Ce qui a été envoyé pour le journal a été placé, afin d’assurer sa pérennité. Ce qui a été envoyé pour les familles des victimes, toutes les victimes des attentats de janvier, représente un peu plus de 4 millions d’euros ; ils vont être centralisés à la Caisse des dépôts (NDLR : institution financière publique chargée d’exercer des activités d’intérêt général pour l’Etat français), et un comité de sages nommés par le gouvernement va décider de leur répartition.
Vous venez d’emménager dans les nouveaux locaux de Charlie Hebdo, un lieu ultraprotégé et ultrasécurisé. Comment vous sentez-vous ?
Tout doucement, le journal commence à ressembler à ce qu’il était avant.
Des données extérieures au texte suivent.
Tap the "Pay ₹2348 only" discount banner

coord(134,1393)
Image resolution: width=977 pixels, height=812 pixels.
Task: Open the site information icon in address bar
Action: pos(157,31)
Nous avons retrouvé nos marques, les conférences de rédaction sont plutôt joyeuses et animées, les bouclages aussi… Tout n’est pas effacé, loin de là. Certains sont partis, je peux les comprendre – je crois que nous avions tous une bonne raison de partir. Quand j’étais à l’hôpital, juste après l’attentat, moi aussi j’ai eu envie de prendre le large. Je me sentais tellement fragile… Partir, ce n’est pas avoir envie de quitter le journal, c’est la volonté de se protéger.
A l’époque, où avez-vous trouvé la force de continuer ?
Ce qui m’a sauvé, c’est aussi ce qui a été le plus dur : refaire un journal tout de suite. Il n’était pas question que les types qui nous ont attaqués arrivent à leurs fins, que Charlie Hebdo disparaisse. C’était un combat politique ! Si nous avions attendu, je crois que nous n’aurions pas été capables de repartir. Du coup, aucun d’entre nous n’a pris le temps de faire son deuil, alors que nous en avions besoin.
» On s’entraîne déjà dans nos têtes à se jeter au sol, à se planquer derrière le comptoir du bistrot, à courir en faisant des zigzags dans la rue dès le prochain coup de feu. […] Bienvenue à Paranoland « , écrivez-vous dans votre éditorial du 25 novembre. Ce n’est pas une vie !
Il y a mille manières de vivre sa vie ! Vous allez rire, mais j’ai souvent envie de donner des conseils aux gens que j’aime, des trucs pratiques : si tu entends du bruit, tu te jettes dans un coin. Nous sommes habitués à une société en paix, on ne sait pas ce qu’il faut faire quand la violence surgit. Le plus souvent, cette violence nous sidère, comme une poule devant un couteau. Ces fiches du gouvernement français sur la marche à suivre en cas d’attentat, franchement, c’est utile ! Il faut anticiper.
Le 7 janvier 2015, vous vous êtes jeté à terre lorsque les terroristes ont commencé à tirer…
Je me suis souvent demandé si je ne dois pas la vie à des réminiscences de mon service militaire. Quand quelqu’un criait » Grenade ! « , vous ne vous interrogiez pas pour savoir où elle était ni quand elle allait exploser, vous vous jetiez par terre. C’est ce qu’ils appellaient des » actes réflexes « . A l’époque, je trouvais ça vraiment con, surtout en temps de paix ! Le 7 janvier 2015, j’ai agi sans réfléchir.
Un an après, voici venu le temps des commémorations. Redoutez-vous cette période ?
On s’y prépare. Même si tout le monde se dit » Vivement février ! » Mais la mémoire du 7 janvier, elle est en nous, nous pensons tous les jours à ceux qui ne sont pas là. Ils n’ont pas disparu de nos vies, de nos têtes. Alors, j’essaie de ne pas donner trop d’importance au 7 janvier 2016.
Travailler dans des conditions ultrasécurisées, vivre sous protection policière permanente… Vous demandez-vous parfois si cela valait la peine ?
Jamais ! Bon, c’est vrai que c’est un peu inconfortable, mais je peux encore faire plein de trucs. Et je me marre bien, au journal.